E com relação a essa questão da usina vender direto, isso pode trazer alguma diferenciação de competitividade? 

Acredito que sim, que perto das usinas vai ter essa opção, que de certa maneira até já acontece em alguns estados, onde não há necessidade do etanol ir até as distribuidoras, no caso do hidratado. Alguns estados permitem que isso já passe direto, desde que tenha nota fiscal e etc. Acho que aumenta no entorno, mas no geral a logística do Brasil é muito complexa, e requer um papel estratégico das distribuidoras. Então as distribuidoras continuarão tendo seu papel sendo importantes na logística de distribuição do etanol. Em lugares muito próximos talvez sim, mas no geral prevalecerá, a distribuidora que tem capacidade de compra, de dar crédito, enfim de levar o combustível à ponta.

A flexibilização de bandeiras traz algum problema de competitividade, ou mesmo de adulteração?

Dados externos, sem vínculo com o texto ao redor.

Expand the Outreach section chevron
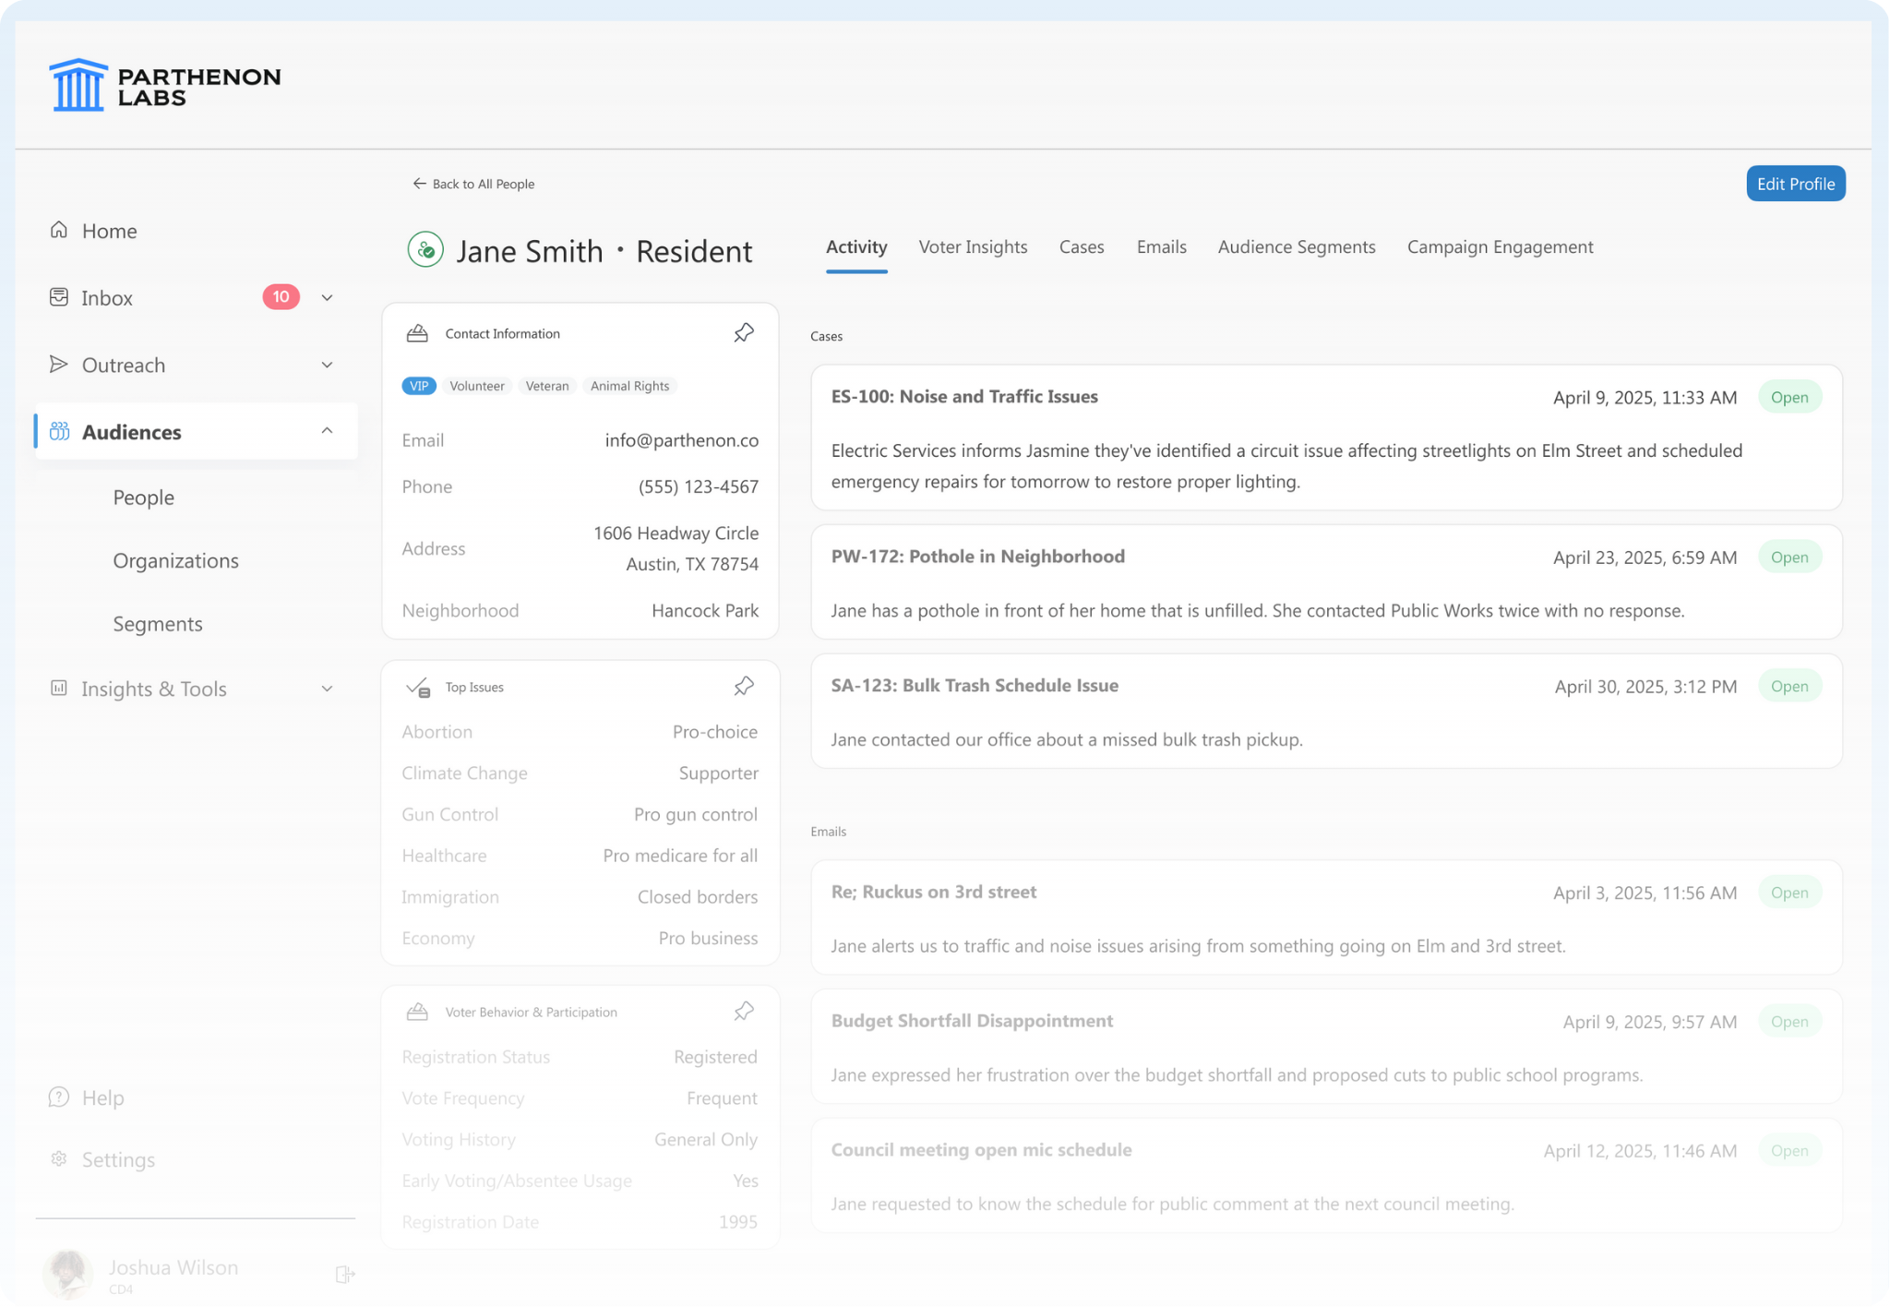This screenshot has height=1307, width=1890. (x=327, y=366)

Acho que deve ter um cuidado com a marca, a bandeira, mas deve se ter mecanismos de resolução de conflitos mais simples. Sempre foi uma reclamação da revenda e da distribuição o tempo que leva uma discussão judicial sobre um contrato, ou seja, há uma necessidade de se buscar elementos de mediação, arbitragem, que passem pelos órgãos de defesa do consumidor, de forma a tornar a resolução de um conflito entre distribuidora e revendedor, mais ágil. Já existe hoje a arbitragem que é acessível, que é possível de ser feita e poderia ser feita rapidamente. Acho que tem que se preservar a marca, pois ela é um elemento importante numa cadeia como essa, mas a gente precisa sair dessa dicotomia, se é tutela ou não tutela, eu acho que deve debater isso com um pouco mais de maturidade e tranquilidade para achar uma saída que permita as distribuidoras continuarem com os investimentos, sem serem penalizadas por alguém que rompe o contrato, ao mesmo tempo a revenda precisa ter liberdade para negociar seus contratos e escolher o melhor fornecedor do seu combustível. Acho que é um mecanismo que deve ser ainda debatido e amadurecido.

E a questão do TRR poder vender álcool isso também gera uma competitividade diferenciada?

Acho que mexe sim, se isso chegar a ser efetivado, mas para mim esse não é um elemento de discussão agora, deveríamos discutir primeiro a abertura do mercado frente aos desinvestimentos já falados, porque já existe muita competição na revenda. Se for dada a oportunidade de atuar na revenda aos TRRs, creio que se deve dar isonomia também para a revenda fazer o mesmo. Para mim, atacar o elo da revenda agora para desenvolver competição não é, vamos dizer assim, a questão mais urgente. A questão mais urgente são os desinvestimentos da Petrobras no refino e como vai ficar a questão do abastecimento nesse momento, esse é um foco mais importante no meu ponto de vista face aos desafios que virão desse novo modelo.